The Bank for International Settlements (BIS), in collaboration with the central banks of France, Singapore, and Switzerland, tested a Mariana system for cross-border trading of wholesale central bank digital currencies (wCBDC) using DeFi concepts.
Project Mariana was a collaborative effort involving three BIS Innovation Hub centers, namely the Swiss, Singapore, and Eurosystem Hub Centers, along with the participation of the Bank of France, the Monetary Authority of Singapore, and the Swiss National Bank. It borrows ideas and concepts from DeFi and leverages a public blockchain to design and test a transnational FX interbank market using wCBDCs.
The Banque de France developed the so-called Automated Market Maker (AMM), a DeFi app, on a public blockchain.
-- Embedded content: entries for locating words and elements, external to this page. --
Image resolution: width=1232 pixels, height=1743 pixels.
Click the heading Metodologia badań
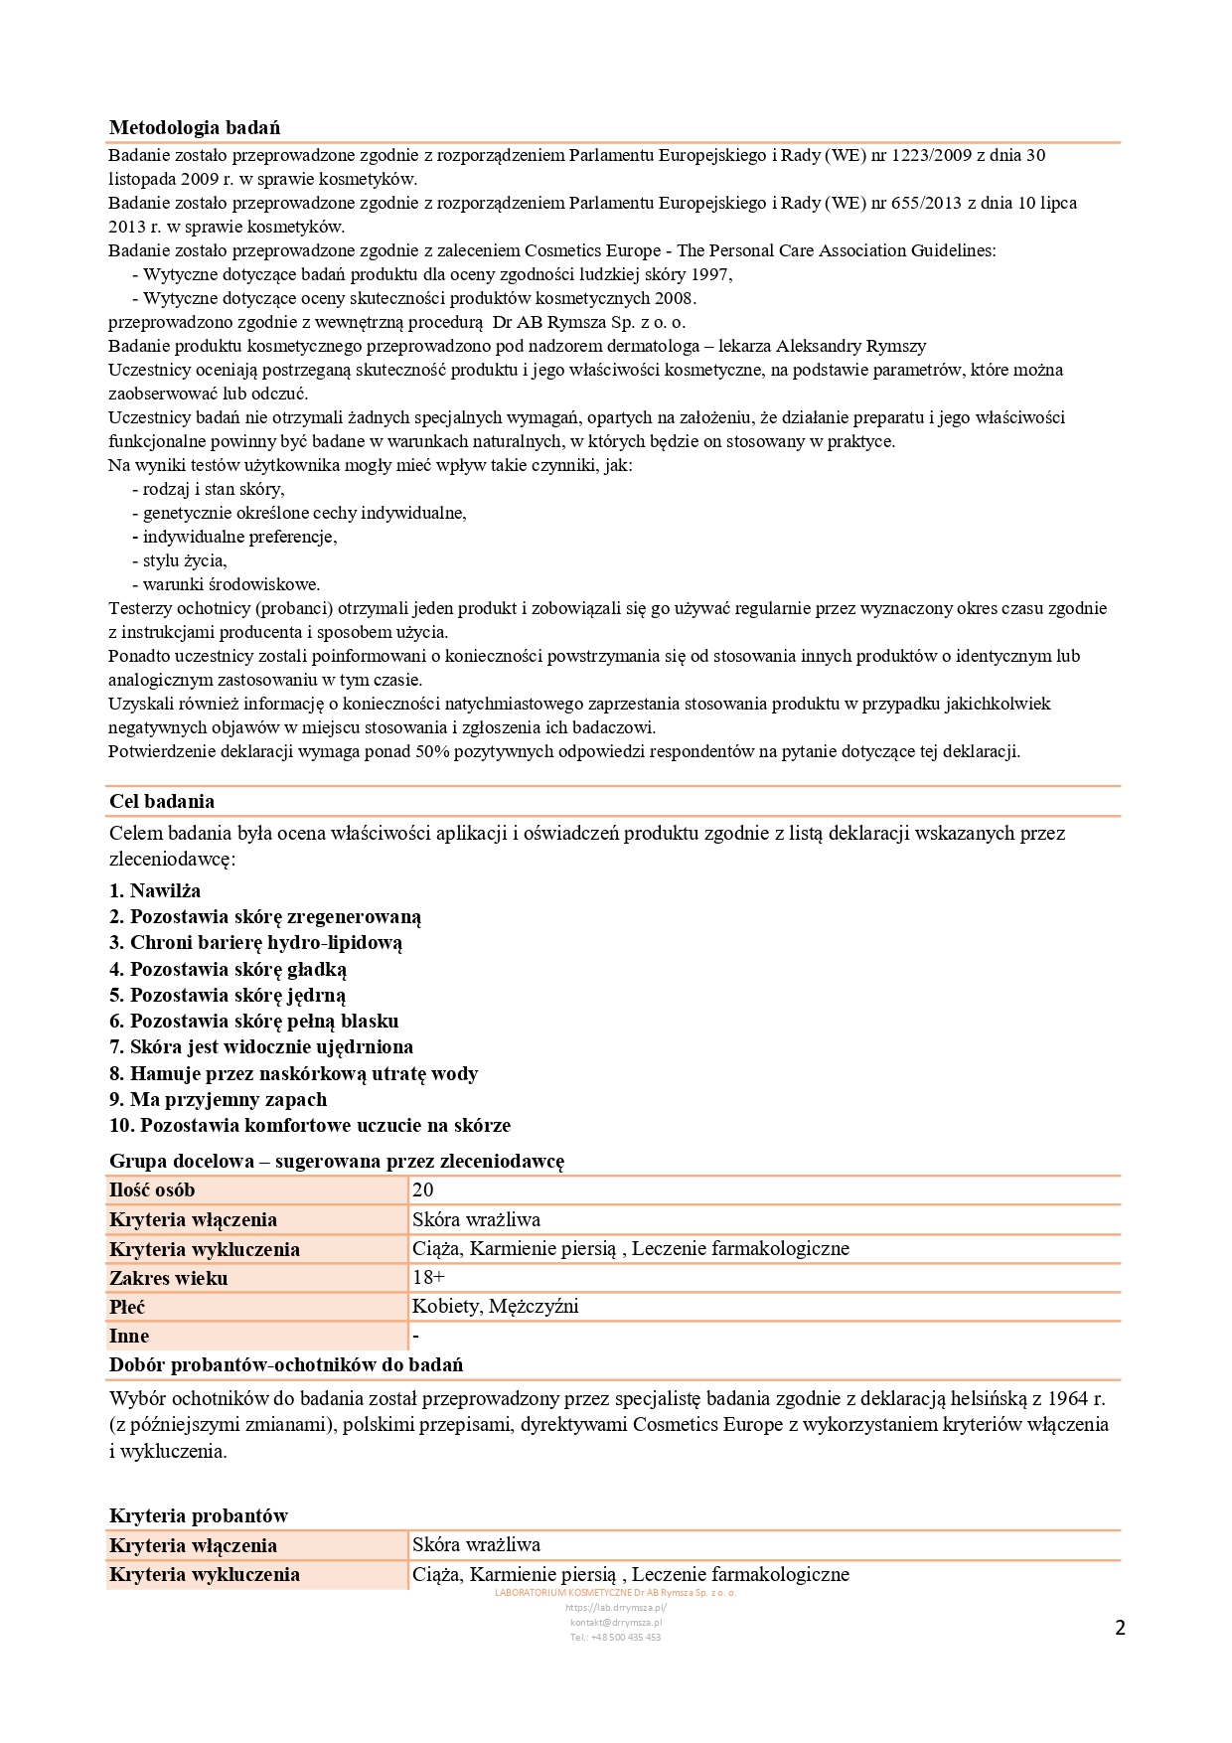point(195,127)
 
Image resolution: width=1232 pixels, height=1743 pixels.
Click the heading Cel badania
point(162,801)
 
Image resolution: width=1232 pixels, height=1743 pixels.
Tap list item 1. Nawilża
point(155,890)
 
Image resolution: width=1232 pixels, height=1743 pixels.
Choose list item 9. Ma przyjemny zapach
point(218,1099)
This made it possible for banks to easily buy and sell virtual currencies like the euro, Singapore dollar, and Swiss franc.
The experiment worked, but it’s essential to remember that this was an experiment, and that doesn’t mean CBDCs or DeFi technology are going to be adopted right now by any of the partner central banks.
Before this trial, the general manager of BIS, Agustín Carstenshad, stressed the need to define digital currency laws, especially in jurisdictions where central banks cannot have their own digital currency.
BIS wants digital currencies to work cross-border and is running similar tests in other areas, including Hong Kong and Israel.